As a first step you need a Python environment with all required dependencies. We recommend using uv for environment management.

First, install uv:

# On Linux and macOS:
curl -LsSf https://astral.sh/uv/install.sh | sh
# On Windows, use PowerShell:
powershell -ExecutionPolicy ByPass -c "irm https://astral.sh/uv/install.ps1 | iex"

If you already have a Python environment, you can install the package directly. However, we recommend creating a virtual environment.

Installation

There are two ways how you can install NeuralHydrology: Editable or non-editable. If all you want to do is run experiments with existing datasets and existing models, you can use the non-editable installation. To install the latest release from PyPI:

uv pip install neuralhydrology

To install the package directly from the current master branch of this repository, including any changes that are not yet part of a release, run:

uv pip install git+https://github.com/neuralhydrology/neuralhydrology.git

If you want to try implementing your own models or datasets, you’ll need an editable installation. For this, start by downloading or cloning the repository to your local machine. If you use git, you can run:

git clone https://github.com/neuralhydrology/neuralhydrology.git

If you don’t know git, you can also download the code from here and extract the zip-file.

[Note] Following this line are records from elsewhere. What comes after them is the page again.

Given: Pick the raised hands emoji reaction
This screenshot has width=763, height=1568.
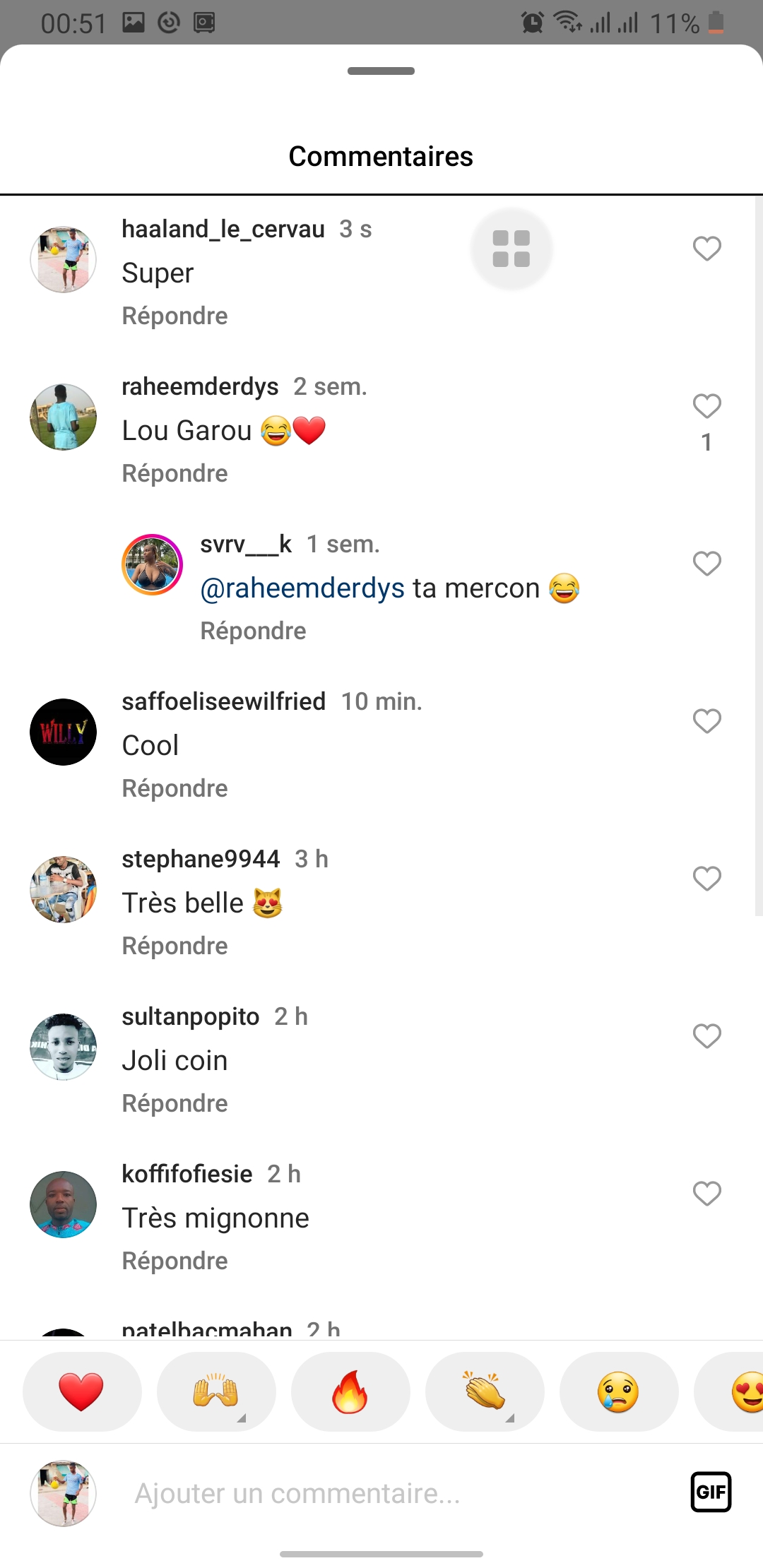Looking at the screenshot, I should tap(215, 1392).
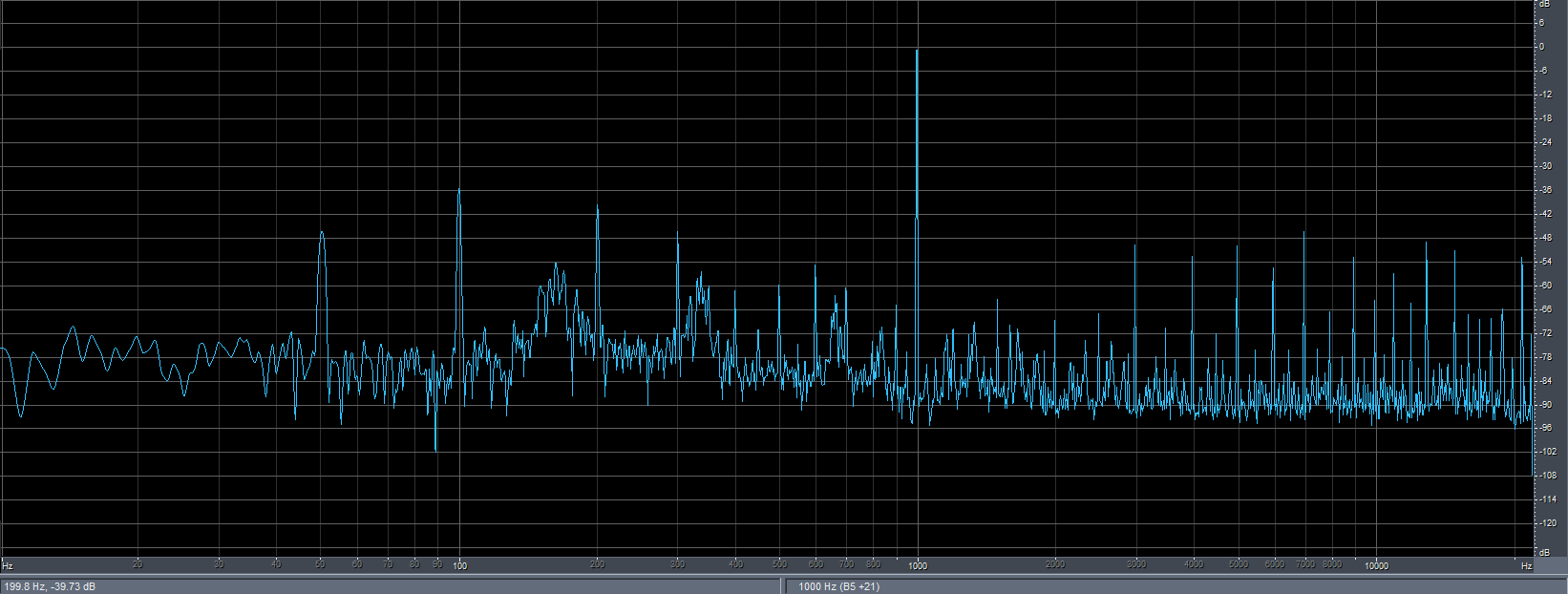
Task: Click the spectrum peak at 50 Hz
Action: 322,234
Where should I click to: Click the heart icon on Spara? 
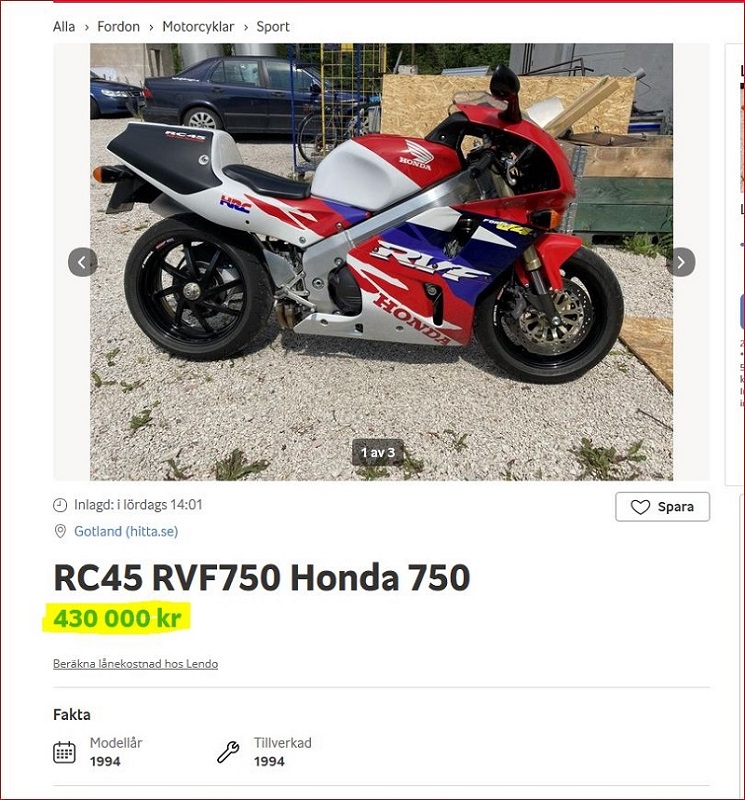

After you cloned or downloaded the zip-file, you’ll end up with a directory called “neuralhydrology” (or “neuralhydrology-master”). Next, we’ll go to that directory and install a local, editable copy of the package. This will also install all required dependencies (including PyTorch). uv will automatically select the appropriate PyTorch version for your system (CPU or CUDA).

cd neuralhydrology
uv sync

This command creates a virtual environment in .venv. To use the installed scripts (nh-run, nh-schedule-runs and nh-results-ensemble), you can either activate the environment:

source .venv/bin/activate
nh-run ...

Or run them directly with uv run:

uv run nh-run ...

For development, you might want to install additional dependencies (like jupyter, pytest, etc.):

uv sync --all-groups

Data

Training and evaluating models requires a dataset. If you’re unsure where to start, a common dataset is CAMELS US, available at CAMELS US (NCAR). This dataset is used in all of our tutorials and we have a dedicated tutorial with download instructions that you might want to look at.

Training a model

To train a model, prepare a configuration file, then run:

uv run nh-run train --config-file /path/to/config.yml

If you want to train multiple models, you can make use of the nh-schedule-runs command. Place all configs in a folder, then run:

uv run nh-schedule-runs train --directory /path/to/config_dir/ --runs-per-gpu X --gpu-ids Y

With X, you can specify how many models should be trained on parallel on a single GPU. With Y, you can specify which GPUs to use for training (use the id as specified in nvidia-smi).

Evaluating a model

To evaluate a trained model on the test set, run:

uv run nh-run evaluate --run-dir /path/to/run_dir/

If the optional argument --epoch N (where N is the epoch to evaluate) is not specified, the weights of the last epoch are used.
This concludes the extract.